Achieving goals (1)-(4) (or (2)-(6) in BRM) simultaneously has remained open, and, indeed, all known protocols fail to achieve at least two of them.
In this work we improve upon the current state-of-the-art, by designing a variety of new privacy amplification protocols, in several cases achieving {\em optimal parameters for the first time}. Moreover, in most cases we do it by giving relatively {\em general transformations} which convert a given protocol $P$ into a ``better'' protocol $P'$. In particular, as special cases of these transformations (applied to best known prior protocols), we achieve the following privacy amplification protocols for the first time:
\begin{itemize}
\item $4$-round (resp. $2$-round) {\em source-private} protocol with {\em optimal entropy loss} $L=O(\lambda)$, whenever $k = \Omega(\lambda^2)$ (resp. $k > \frac{n}{2}(1-\alpha)$ for some universal constant $\alpha>0$). Best previous constant round source-private protocols achieved $L=\Omega(\lambda^2)$.

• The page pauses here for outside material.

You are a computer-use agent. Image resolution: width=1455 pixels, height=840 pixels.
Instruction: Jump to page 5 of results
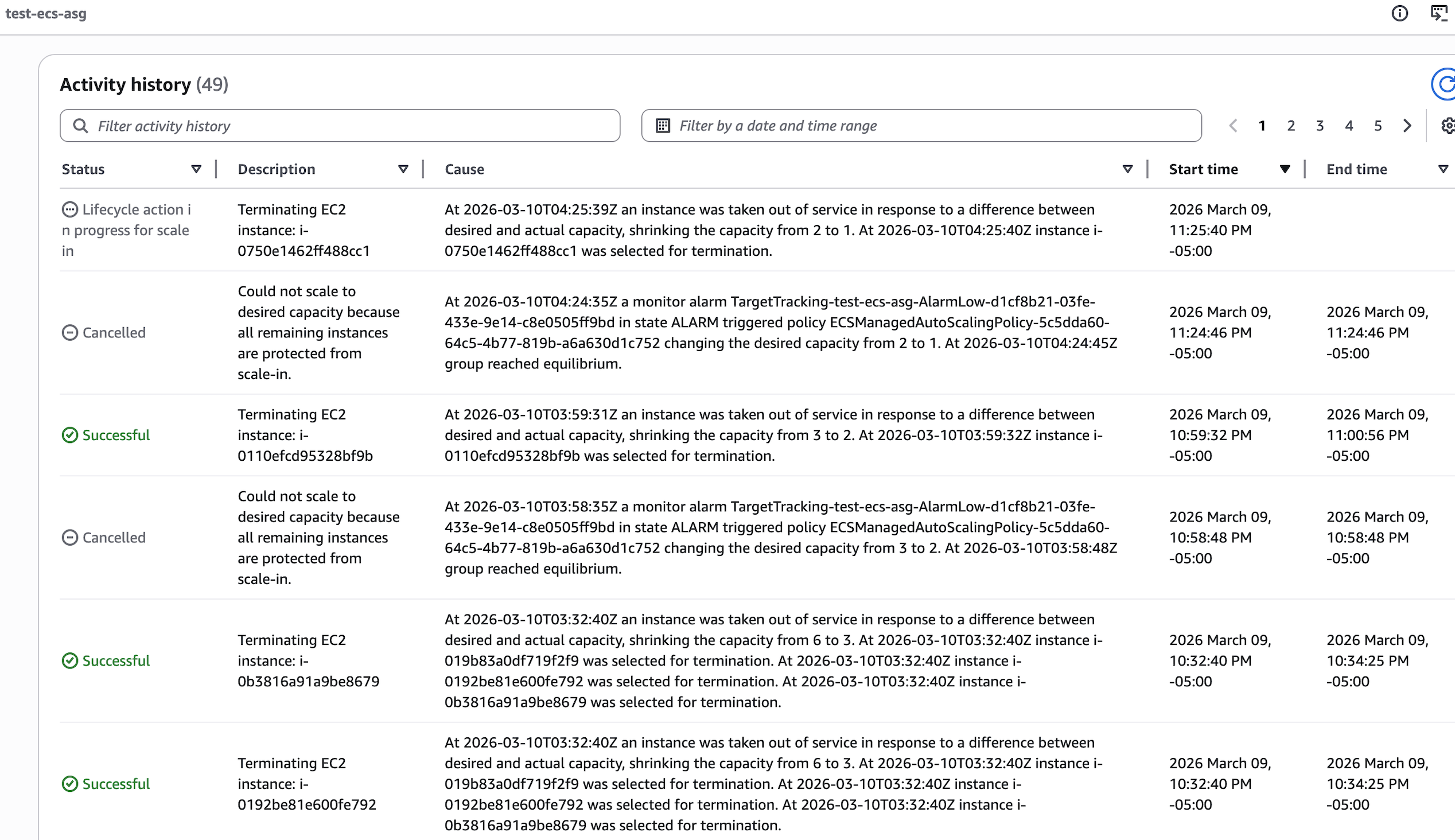[x=1378, y=126]
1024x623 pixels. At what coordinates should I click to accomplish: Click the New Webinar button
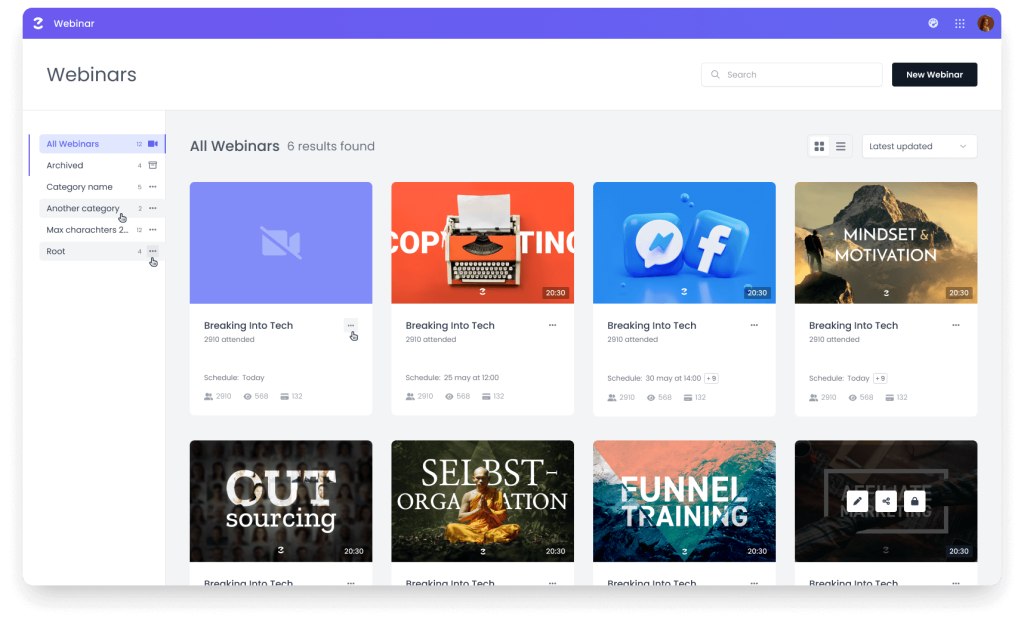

\item $3$-round {\em post-application-robust} protocols with {\em optimal entropy loss} $L=O(\lambda)$, whenever $k = \Omega(\lambda^2)$ or $k > \frac{n}{2}(1-\alpha)$ (the latter is also {\em source-private}). Best previous post-application robust protocols achieved $L=\Omega(\lambda^2)$.
\item The first BRM protocol capable of extracting the optimal number $\Theta(k/\lambda)$ of session keys, improving upon the previously best bound $\Theta(k/\lambda^2)$. (Additionally, our BRM protocol is post-application-robust, takes $2$ rounds, and can be made source-private by increasing the number of rounds to $4$.)